A roar obliterates his words. An eruption of peat and slime follows it and smashes us from our feet. Our lanterns are buried in the mud and we are plunged into instant darkness. Cloying earth seals my helmet. I thrash, strike it from my breathing slits, roll up, slip and fall, stand again. I yell out a war-cry and thrust Life-Ripper's twin points out before me.

Others of the fifty-strong guild are yelling out too, mostly in panic.

"Stand firm!" Oludek commands. He sounds composed. "Stand firm, my dwarves!"

A light flickers—a runeknight next to me is desperately rubbing the mud from his lantern. Another runeknight screams, points. My eyes widen and my skin prickles with fear.

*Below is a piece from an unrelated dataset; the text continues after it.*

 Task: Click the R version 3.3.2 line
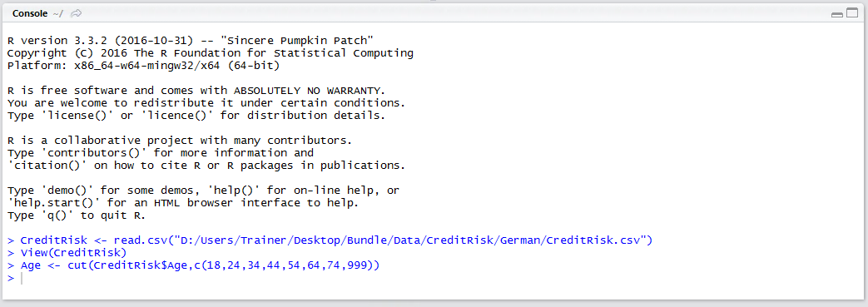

Not twenty yards distant we can see a hulking mound, raised up from the wet earth on six trunk-like legs. Great stalks lie fallen all around—now I see what disturbed the earth we just walked through.

A black rope reaches directly upward from the monster, waving gently.

"Back!" I yell, uselessly.

The rope whips out, a coil from nightmare. It wraps around the runeknight with the lantern. I stab, but the runeknight is already gone, dragged up into the air so fast his armor whistles. He screams. His scream intensifies into a screech of agony as the whipper plunges him into its back-maw.

The screech heightens in pitch. Frantic splashing accompanies it, then both sounds stop.